Picture of a horse walking

Conclusion

There is no definitive answer to the question of whether horses like being ridden. While some horses seem to enjoy the companionship and the attention that they receive from their riders, others may find the experience to be uncomfortable or even stressful.

Ultimately, it is up to the individual horse to decide whether it enjoys being ridden. However, there are a few things that horse owners can do to help their animals feel more comfortable while being ridden.

For example, it is important to make sure that the horse’s saddle fits properly and that its tack is in good condition. In addition, riders should be aware of the horse’s body language and should avoid putting too much pressure on its back or pulling on its reins.

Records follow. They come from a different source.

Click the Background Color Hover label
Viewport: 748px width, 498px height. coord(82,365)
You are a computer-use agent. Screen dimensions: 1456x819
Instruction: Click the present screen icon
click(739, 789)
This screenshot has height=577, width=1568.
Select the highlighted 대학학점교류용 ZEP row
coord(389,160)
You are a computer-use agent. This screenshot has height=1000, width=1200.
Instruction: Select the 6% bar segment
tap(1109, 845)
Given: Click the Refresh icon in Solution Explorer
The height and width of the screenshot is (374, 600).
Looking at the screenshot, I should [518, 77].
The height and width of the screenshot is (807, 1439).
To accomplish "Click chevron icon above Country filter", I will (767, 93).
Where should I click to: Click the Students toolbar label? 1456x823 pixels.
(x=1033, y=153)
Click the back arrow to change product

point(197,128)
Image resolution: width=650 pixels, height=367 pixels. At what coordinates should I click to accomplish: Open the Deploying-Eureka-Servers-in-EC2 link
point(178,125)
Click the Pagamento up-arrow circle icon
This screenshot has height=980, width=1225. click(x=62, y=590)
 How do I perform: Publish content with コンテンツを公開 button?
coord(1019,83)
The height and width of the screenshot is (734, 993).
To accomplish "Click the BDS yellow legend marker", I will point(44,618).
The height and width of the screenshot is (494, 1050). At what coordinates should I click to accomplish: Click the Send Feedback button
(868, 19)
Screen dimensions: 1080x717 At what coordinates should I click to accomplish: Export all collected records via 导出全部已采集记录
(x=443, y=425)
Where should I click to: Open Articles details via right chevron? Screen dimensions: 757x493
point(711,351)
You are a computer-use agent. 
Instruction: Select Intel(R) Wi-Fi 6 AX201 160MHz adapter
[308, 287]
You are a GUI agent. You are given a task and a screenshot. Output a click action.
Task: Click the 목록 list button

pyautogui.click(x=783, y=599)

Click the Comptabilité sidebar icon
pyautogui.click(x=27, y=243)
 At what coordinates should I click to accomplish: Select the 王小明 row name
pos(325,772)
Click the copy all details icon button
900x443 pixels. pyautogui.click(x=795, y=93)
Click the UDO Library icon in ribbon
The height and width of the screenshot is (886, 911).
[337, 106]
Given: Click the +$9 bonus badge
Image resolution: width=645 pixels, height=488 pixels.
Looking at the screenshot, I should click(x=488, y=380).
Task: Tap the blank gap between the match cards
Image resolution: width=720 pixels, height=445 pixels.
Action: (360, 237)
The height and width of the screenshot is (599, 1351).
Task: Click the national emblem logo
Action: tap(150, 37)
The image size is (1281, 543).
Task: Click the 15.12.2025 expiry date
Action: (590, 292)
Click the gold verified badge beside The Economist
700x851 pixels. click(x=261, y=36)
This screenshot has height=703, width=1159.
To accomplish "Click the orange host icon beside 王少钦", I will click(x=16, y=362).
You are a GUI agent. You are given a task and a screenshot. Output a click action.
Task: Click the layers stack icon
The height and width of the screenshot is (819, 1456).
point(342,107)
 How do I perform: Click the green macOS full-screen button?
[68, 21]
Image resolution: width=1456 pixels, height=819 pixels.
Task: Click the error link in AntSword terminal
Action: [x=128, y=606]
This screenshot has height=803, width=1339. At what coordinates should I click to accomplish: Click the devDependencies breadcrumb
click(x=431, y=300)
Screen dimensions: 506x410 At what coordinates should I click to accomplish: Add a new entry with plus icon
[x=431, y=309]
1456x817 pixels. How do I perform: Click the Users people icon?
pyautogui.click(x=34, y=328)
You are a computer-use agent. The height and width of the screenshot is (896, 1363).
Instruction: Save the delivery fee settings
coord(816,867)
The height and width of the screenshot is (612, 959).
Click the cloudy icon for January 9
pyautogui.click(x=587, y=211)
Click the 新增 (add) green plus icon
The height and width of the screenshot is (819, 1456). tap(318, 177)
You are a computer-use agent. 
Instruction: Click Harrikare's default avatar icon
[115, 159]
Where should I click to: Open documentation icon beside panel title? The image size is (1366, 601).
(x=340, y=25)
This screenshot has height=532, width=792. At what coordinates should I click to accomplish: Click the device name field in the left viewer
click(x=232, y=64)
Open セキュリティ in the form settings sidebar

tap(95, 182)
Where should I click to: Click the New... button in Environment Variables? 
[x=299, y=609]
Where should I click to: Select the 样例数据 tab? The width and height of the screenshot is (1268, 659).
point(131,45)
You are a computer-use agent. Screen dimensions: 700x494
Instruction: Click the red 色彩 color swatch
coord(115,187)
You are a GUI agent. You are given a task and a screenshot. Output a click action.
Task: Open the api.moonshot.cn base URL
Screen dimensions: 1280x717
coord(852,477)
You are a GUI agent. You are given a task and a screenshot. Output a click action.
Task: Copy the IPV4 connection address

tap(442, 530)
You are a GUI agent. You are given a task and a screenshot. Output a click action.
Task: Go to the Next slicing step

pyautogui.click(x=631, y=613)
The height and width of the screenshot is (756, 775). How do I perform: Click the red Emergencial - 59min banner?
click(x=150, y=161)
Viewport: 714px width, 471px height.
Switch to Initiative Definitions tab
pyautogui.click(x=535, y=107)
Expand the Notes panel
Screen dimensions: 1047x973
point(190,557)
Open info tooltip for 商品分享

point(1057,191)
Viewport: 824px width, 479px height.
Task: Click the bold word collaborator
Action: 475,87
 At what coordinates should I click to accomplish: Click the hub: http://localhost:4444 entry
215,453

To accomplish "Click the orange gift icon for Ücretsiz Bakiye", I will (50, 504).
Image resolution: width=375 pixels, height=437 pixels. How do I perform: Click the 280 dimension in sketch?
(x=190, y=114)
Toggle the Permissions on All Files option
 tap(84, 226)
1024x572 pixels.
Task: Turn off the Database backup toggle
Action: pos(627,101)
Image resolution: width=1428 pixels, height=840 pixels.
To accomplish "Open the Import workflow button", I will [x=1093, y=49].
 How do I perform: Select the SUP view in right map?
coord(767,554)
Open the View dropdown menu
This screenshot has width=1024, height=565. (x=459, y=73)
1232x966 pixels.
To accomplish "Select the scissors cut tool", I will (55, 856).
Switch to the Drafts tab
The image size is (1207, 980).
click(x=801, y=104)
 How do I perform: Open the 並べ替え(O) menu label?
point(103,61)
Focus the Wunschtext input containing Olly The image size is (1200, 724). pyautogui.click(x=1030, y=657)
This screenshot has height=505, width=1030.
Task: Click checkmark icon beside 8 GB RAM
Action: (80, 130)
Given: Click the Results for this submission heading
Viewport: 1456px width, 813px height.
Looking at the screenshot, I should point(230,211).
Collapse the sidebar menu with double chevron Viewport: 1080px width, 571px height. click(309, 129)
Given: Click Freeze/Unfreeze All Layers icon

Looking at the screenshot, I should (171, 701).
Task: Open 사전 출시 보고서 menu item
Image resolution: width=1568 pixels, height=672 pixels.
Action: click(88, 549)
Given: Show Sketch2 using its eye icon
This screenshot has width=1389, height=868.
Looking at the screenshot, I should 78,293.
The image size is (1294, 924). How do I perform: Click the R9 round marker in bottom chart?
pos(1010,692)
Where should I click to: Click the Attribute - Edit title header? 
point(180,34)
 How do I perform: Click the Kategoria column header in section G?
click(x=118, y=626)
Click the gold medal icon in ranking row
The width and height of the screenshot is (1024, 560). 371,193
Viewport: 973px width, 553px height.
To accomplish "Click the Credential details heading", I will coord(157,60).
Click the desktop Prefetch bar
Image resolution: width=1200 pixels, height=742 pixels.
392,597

I’ve experienced both. The one who didn’t like it had as many problems as the riders did. The ones that typically enjoy being ridden have experienced riders in control, give their horses new experiences, and take care of their animals after riding. The key is the rider more than the horse.

Below is an informative YouTube video about why horses let us ride them.

FAQs

Are horses hurt when you ride them?

No, horses properly tacked are not hurt when you ride them. However, sometimes it may feel pain, and if it continues, the horse may eventually start to display signs of discomfort, such as slowing down or refusing to go forward. When this happens, it is important to determine the cause of the problem and find a solution.

Does it hurt horses when you trim their hooves?

No, it doesn’t hurt a horse to trim its hooves; in fact, it’s similar to cutting our fingernails. The hooves are constantly growing, and if they’re not trimmed on a regular basis, they can become overgrown and start to cause problems for the horse.